The portfolio committee, which oversees the DHET and the Department of Science and Innovation, elaborated on the success of education under 30 years of democracy. Mkhatshwa recalled key achievements and listed critical areas for improvement.

Looking back on the changes in higher education, Mkhatshwa reminded members that, in 2004 and 2005, mergers and incorporations were implemented. This was preceded in 2001 by the merger of 152 Technical Colleges to 50.

In 2009, the Department of Education was split into the Departments of Basic Education and Higher Education and Training. SETAs (sector education and training authorities) were migrated from the Department of Labour to DHET in the same year. In 2012, FET (further education and training) colleges (renamed Technical and Vocational Education and Training colleges or TVETs) were migrated to DHET.

In their recommendations for future members, Mkhatshwa said the committee found that the critical remaining challenges include tackling the sector’s slow transformation, which remains a concern, and inadequate policies and procedures to address gender-based violence.
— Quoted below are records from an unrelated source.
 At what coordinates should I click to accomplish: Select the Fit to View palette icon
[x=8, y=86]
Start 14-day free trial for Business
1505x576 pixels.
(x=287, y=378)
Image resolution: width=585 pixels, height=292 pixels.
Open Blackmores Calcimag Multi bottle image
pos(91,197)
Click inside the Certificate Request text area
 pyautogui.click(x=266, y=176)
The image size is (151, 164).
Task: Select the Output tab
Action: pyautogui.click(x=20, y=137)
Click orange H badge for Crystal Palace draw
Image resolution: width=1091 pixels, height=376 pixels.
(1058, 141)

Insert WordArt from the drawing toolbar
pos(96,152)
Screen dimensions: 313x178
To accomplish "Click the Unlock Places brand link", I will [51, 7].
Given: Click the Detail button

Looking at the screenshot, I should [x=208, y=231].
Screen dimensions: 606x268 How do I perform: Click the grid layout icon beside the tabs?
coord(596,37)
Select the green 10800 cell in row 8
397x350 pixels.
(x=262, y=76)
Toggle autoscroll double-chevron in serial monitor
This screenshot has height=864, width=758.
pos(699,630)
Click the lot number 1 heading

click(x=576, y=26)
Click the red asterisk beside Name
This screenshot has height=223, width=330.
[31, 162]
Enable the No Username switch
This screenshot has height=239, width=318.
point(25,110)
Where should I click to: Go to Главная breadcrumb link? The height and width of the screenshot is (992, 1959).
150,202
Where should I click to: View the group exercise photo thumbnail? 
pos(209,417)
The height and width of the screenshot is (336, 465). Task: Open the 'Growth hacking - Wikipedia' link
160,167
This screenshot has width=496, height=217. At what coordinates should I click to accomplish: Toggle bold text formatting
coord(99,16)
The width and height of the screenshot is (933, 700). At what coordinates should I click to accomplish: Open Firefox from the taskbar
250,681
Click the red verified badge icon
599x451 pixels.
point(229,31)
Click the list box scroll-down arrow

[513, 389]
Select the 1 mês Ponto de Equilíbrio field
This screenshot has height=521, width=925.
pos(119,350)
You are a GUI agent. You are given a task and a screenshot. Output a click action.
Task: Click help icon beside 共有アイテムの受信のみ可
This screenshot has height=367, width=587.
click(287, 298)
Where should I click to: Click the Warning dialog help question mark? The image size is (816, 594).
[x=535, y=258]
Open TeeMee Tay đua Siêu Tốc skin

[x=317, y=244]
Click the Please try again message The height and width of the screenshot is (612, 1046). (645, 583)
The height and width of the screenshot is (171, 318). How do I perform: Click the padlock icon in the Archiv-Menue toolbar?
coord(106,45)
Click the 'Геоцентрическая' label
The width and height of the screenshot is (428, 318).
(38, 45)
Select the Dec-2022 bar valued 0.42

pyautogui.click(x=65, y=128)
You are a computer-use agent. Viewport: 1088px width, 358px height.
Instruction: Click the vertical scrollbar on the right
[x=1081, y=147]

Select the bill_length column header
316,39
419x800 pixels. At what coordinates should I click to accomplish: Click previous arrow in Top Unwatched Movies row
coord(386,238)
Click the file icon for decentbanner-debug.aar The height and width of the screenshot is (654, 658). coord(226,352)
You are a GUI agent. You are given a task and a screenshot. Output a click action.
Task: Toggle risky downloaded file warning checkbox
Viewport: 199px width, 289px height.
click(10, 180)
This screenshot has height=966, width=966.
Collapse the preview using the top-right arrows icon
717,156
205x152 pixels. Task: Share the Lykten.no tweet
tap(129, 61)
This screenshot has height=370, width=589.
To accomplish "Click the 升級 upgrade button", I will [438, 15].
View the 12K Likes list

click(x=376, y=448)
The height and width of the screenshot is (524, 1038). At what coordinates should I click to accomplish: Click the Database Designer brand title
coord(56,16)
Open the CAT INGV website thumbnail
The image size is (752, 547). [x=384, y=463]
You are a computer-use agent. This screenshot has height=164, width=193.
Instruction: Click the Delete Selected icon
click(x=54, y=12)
She said in its legacy report the committee stated it was concerned about governance and management challenges, including institutions being placed under administration, some more than once.

Other areas of concern, according to Mkhatshwa, were the growing student debt and the disparities in the concessions given by institutions, which are causes for concern. Unpaid student debt since 1994 is estimated at around ZAR16 billion (about US$841 million). Funding for the ‘missing middle’ was another priority. This refers to the group of students who neither qualified for NSFAS bursaries nor could afford to study without financial aid.

From massification to focus on student success

Despite enormous challenges, progress has been made since 1994, with the tertiary landscape evolving dramatically over the past three decades, according to Professor Francis Petersen, the vice-chancellor of the University of the Free State and the chairperson of Universities South Africa.

He said the 1997 White Paper on Higher Education focused on equity, quality, excellence, responsiveness and good governance to increase and broaden participation in higher education.

Two years later, in 1999, Petersen added, the higher education landscape was reviewed in terms of size (enrolments, participation rates and number of institutions) and shape (nature of the institutions), leading to mergers to inaugurate new institutions.

A total of 36 institutions have been merged or incorporated, leaving 24 consolidated higher education institutions in South Africa. By 2024, 26 public universities exist, including more recently established institutions: Sol Plaatje and Mpumalanga universities.

“Where increasing access (or massification) to higher education has been one of the critical drivers since democracy, the focus has expanded to student success over the past 15 years. This has resulted in measuring the achievement gap between black and white students, which has been reduced over the past 15 years,” he said.

Petersen said the 2016 #FeesMust Fall campaign was a crucial disruptor in higher education, not only challenging excessive fees students had to pay but framing pertinent issues such as transformation and how universities should become more inclusive spaces, the decolonisation of the curricula, insourcing of staff (social justice imperative), sexual assault, gender-based violence and mental health.

Higher education has grappled with and is still grappling with some of these issues. In terms of the #FeesMustFall protest, students achieved in two weeks what many university leaders have been unable to do in years by sending a wake-up call to the government about the funding of higher education.

One of the country’s top academics, Professor Tshilidzi Marwala, the former vice-chancellor of the University of Johannesburg and now the rector of the United Nations University in Japan, says one of the often-ignored facts about post-apartheid research in higher education is that South African universities do more research today than ever before.

Furthermore, the proportion of people with doctoral degrees in South African universities is also historically high. “What is missing is taking this research into innovation and products,” Marwala said.

Edwin Naidu is a communications professional and education editor.